Example bar plot of model 1 using k-means cluster assignment of individuals to 4 groups. Since model 1 was used to simulate the data, the bar plot matches the 4 clusters very well.

Example bar plot of model 5 using k-means cluster assignment of individuals to 5 groups. Model 5 randomly split group 4 into two seperate groups. We can see this reflected in the bar plot, where individuals in groups 4 and 5 are split in assignment between two groups.

Example bar plot of model 6 using k-means cluster assignment of individuals to 4 groups. Model 6 randomly shuffled the group assignment of all individuals, resulting in no clear relationship between the 4 groups and the individual assignment probabilities.

step 6: scatter plot or density plot of discriminant axes

models = read.table("H:/PhenoDelimit/example/sim_models.txt", header=TRUE)
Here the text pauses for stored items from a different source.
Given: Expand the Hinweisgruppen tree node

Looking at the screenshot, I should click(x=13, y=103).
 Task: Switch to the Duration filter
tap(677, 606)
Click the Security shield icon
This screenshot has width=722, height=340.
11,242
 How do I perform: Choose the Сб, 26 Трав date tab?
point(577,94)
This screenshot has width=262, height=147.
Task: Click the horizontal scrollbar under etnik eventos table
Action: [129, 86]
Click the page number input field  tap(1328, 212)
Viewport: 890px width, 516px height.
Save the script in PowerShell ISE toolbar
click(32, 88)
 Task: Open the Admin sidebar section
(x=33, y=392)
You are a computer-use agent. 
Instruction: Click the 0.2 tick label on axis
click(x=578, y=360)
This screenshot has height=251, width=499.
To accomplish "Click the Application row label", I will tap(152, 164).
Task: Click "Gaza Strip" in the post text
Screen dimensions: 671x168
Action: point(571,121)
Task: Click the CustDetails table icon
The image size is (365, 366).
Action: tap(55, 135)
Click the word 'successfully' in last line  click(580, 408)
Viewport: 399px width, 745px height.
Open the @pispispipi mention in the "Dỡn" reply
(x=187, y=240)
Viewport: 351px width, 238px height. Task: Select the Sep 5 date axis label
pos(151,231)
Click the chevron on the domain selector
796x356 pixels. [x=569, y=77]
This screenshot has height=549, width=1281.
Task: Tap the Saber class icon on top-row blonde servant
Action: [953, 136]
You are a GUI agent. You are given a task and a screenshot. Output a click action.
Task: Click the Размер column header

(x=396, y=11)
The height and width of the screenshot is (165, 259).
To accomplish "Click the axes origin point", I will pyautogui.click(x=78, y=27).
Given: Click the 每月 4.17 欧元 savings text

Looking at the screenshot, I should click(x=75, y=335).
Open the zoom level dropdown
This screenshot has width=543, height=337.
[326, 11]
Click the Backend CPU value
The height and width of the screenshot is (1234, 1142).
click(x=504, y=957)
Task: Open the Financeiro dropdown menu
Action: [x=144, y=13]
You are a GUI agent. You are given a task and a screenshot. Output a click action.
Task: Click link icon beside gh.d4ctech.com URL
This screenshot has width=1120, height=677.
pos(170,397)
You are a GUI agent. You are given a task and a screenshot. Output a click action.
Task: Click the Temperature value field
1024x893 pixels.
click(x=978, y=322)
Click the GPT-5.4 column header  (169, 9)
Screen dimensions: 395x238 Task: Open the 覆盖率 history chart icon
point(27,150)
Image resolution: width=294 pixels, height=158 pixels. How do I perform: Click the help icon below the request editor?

wd = "H:/PhenoDelimit/example/"
clumpp.wd = "H:/PhenoDelimit/example/CLUMPP"
sample.plot.groups = models$m1
sample.plot.groups.order = c(1,2,3,4)
sample.order = (nrow(models):1)
best.perc.var = 90
best.model.number = 1
plot.type = "png"
plot.width = 6
plot.height = 6
colors = brewer.pal(n = 5, name = "Set1")
border.color = "gray"
shapes=c(1:4)

x.axis=1
y.axis=2
plot_discriminant_axes(wd = wd,
                       clumpp.wd = clumpp.wd,
                       sample.plot.groups = sample.plot.groups,
                       sample.plot.groups.order = sample.plot.groups.order,
                       best.perc.var = best.perc.var,
                       best.model.number = best.model.number,
                       plot.type = plot.type,
                       plot.width = plot.width,
                       plot.height = plot.height,
                       colors = colors,
                       shapes = shapes,
                       x.axis = x.axis,
                       y.axis = y.axis,
                       apriori=FALSE)

y.axis=3
plot_discriminant_axes(wd = wd,
                       clumpp.wd = clumpp.wd,
                       sample.plot.groups = sample.plot.groups,
                       sample.plot.groups.order = sample.plot.groups.order,
                       best.perc.var = best.perc.var,
                       best.model.number = best.model.number,
                       plot.type = plot.type,
                       plot.width = plot.width,
                       plot.height = plot.height,
                       colors = colors,
                       shapes = shapes,
                       x.axis = x.axis,
                       y.axis = y.axis,
                       apriori=FALSE)

# now make the same plots, but using the a priori group assignments
x.axis=1
y.axis=2
plot_discriminant_axes(wd = wd,
                       clumpp.wd = clumpp.wd,
                       sample.plot.groups = sample.plot.groups,
                       sample.plot.groups.order = sample.plot.groups.order,
                       best.perc.var = best.perc.var,
                       best.model.number = best.model.number,
                       plot.type = plot.type,
                       plot.width = plot.width,
                       plot.height = plot.height,
                       colors = colors,
                       shapes = shapes,
                       x.axis = x.axis,
                       y.axis = y.axis,
                       apriori=TRUE)

y.axis=3
plot_discriminant_axes(wd = wd,
                       clumpp.wd = clumpp.wd,
                       sample.plot.groups = sample.plot.groups,
                       sample.plot.groups.order = sample.plot.groups.order,
                       best.perc.var = best.perc.var,
                       best.model.number = best.model.number,
                       plot.type = plot.type,
                       plot.width = plot.width,
                       plot.height = plot.height,
                       colors = colors,
                       shapes = shapes,
                       x.axis = x.axis,
                       y.axis = y.axis,
                       apriori=TRUE)

In this case, since model 1 was used to simulate the data, we don't see a difference in the k-means versus a priori clustering results.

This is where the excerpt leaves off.